원핵생물에서의 프로모터는 전사 시작 지점으로부터 앞쪽으로 각각 -10 염기, -35 염기 위치에 있는 떨어져 있는 두 개의 짧은 핵산 서열로 구성되어 있다. -10 염기에 있는 핵산 서열을 프리브노 박스(pribnow box) 또는 -10 엘리먼트(-10 element, -10 부위)라고 부르며 일반적으로는 TATAAT의 6개의 염기로 이루어져 있다. 프리브노 박스는 원핵생물에서 전사를 시작하기 위해 반드시 필요하다. -35 염기에 있는 핵산 서열(-35 부위)은 일반적으로 TTGACA의 6개의 염기로 이루어져 있고 전사가 활발히 일어날 수 있도록 해주는 역할을 한다.
본 발명에서 사용되는 프로모터인 바실러스 츄린겐시스의 Cry3Aa의 프로모터는 천연형에서는 -10 부위에는 "TAAGCT"의 서열을 가지고, -35 부위에는 "TTGCAA"의 서열을 가지는 것으로 알려져 있어, 상기 원핵생물의 일반적인 -10 부위 또는 -35 부위의 서열과는 상이하다.

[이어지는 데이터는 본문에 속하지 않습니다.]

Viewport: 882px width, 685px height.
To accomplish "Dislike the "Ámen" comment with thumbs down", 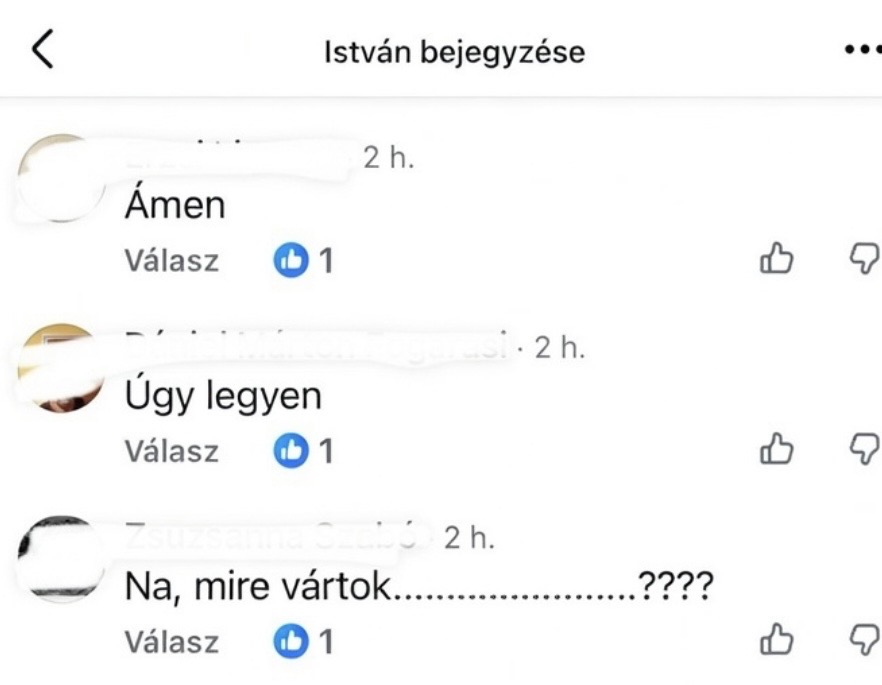I will 862,260.
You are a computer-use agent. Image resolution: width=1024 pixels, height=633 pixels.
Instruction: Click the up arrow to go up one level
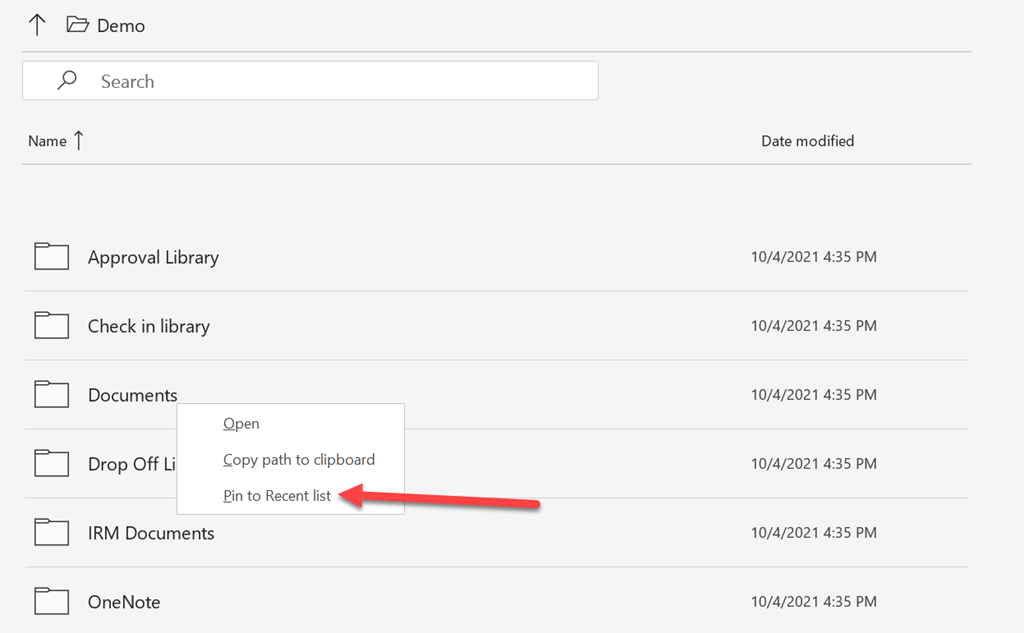[x=37, y=25]
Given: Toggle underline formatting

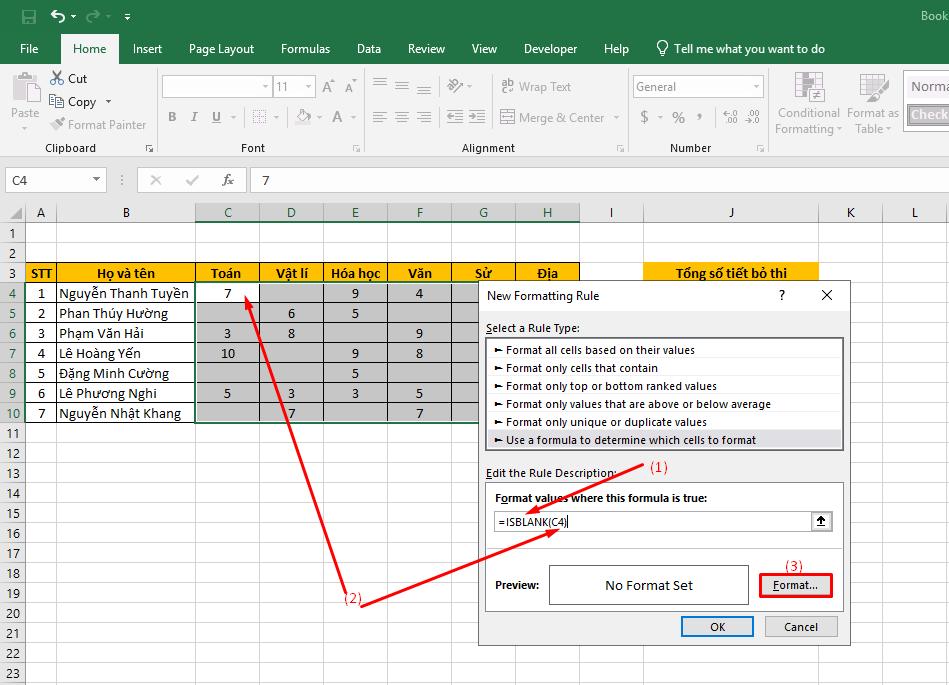Looking at the screenshot, I should pyautogui.click(x=214, y=117).
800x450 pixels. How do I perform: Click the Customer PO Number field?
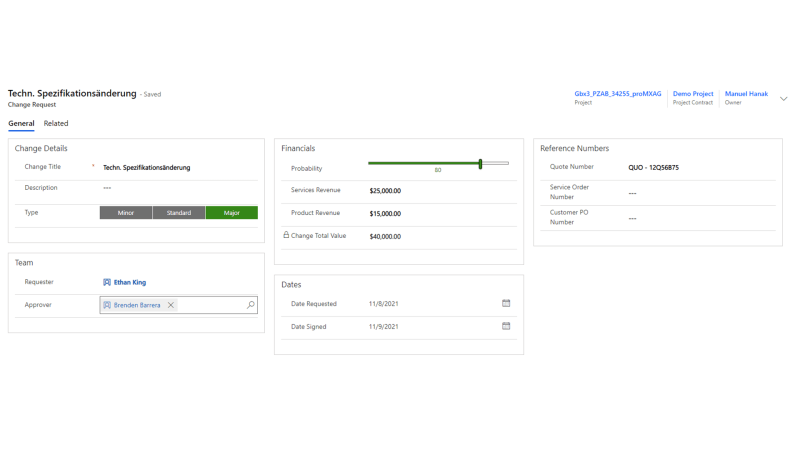pos(632,218)
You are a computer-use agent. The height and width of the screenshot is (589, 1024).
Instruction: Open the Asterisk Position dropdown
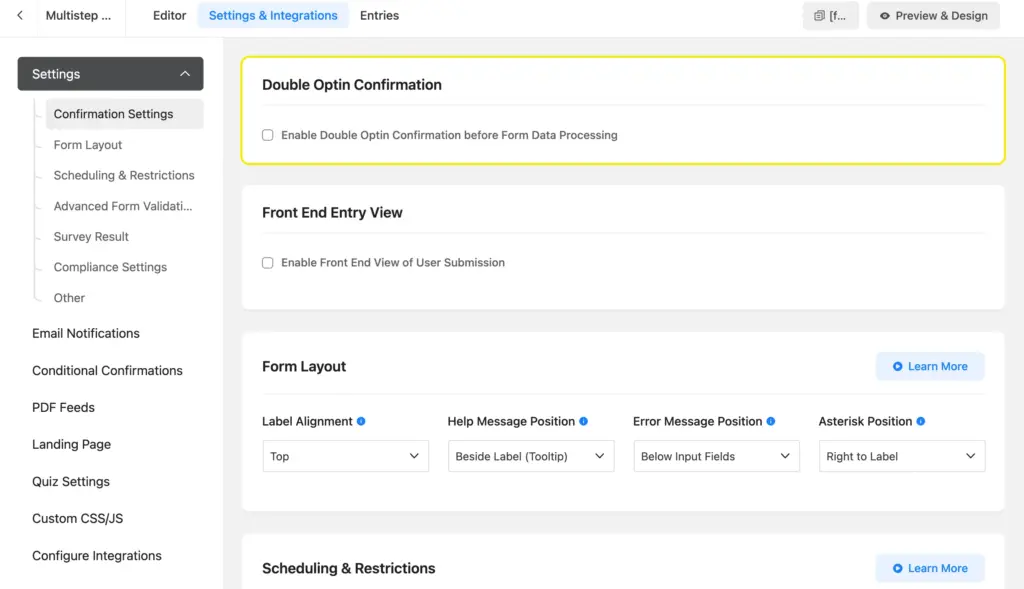(x=901, y=456)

이에, 본 발명의 프로모터 변이체는 하위 목적 유전자의 발현 증가를 위하여 프로모터의 -35 부위 및/또는 -10 부위를 변이시킬 수 있으며, 예를 들어, -35 부위와 -10 부위를 각각 TTGACA, TATAAT로 변이시킬 수 있다.
본 발명의 구체적인 일 실시예에서는 상기 일반적이지 않은 바실러스 츄린겐시스의 -35 부위를 원핵생물의 일반적인 서열인 "TTGACA"로 변이시킨 프로모터를 사용하였다.
본 발명에서는 Cry3Aa 프로모터의 폴리뉴클레오티드 서열을 조작함으로써 하위(downstream) 유전자의 발현량을 조절할 수 있다. 본 발명은 아데닌(A)과 티민(T)이 풍부한 폴리뉴클레오티드를 상기 Cry3Aa 프로모터 상위 영역에 위치하게 함으로써 단백질의 대량생산할 수 있도록 하였다. 특히, 상기 Cry3Aa 프로모터 상위 영역은 Cry3Aa 프로모터의 -35 부위의 상위 영역일 수 있다.
본 발명의 구체적인 일 실시예에서는 Cry3Aa 프로모터의 상위 영역에 UP 엘리먼트를 삽입하여 본 발명의 Cry3Aa 프로모터 변이체를 제조하였으며, 해당 프로모터 변이체의 유전자 발현 유도 효과를 확인하였다.
본 발명에서 프로모터 변이체는 당업계에 공지된 다양한 방법에 의하여 제조될 수 있으며, 그 예는 에러-유발 PCR(error-prone PCR), DNA 셔플링(DNA shuffling) 방법, 위치-지정 돌연변이(site-directed mutagenesis) 방법 등이 있다.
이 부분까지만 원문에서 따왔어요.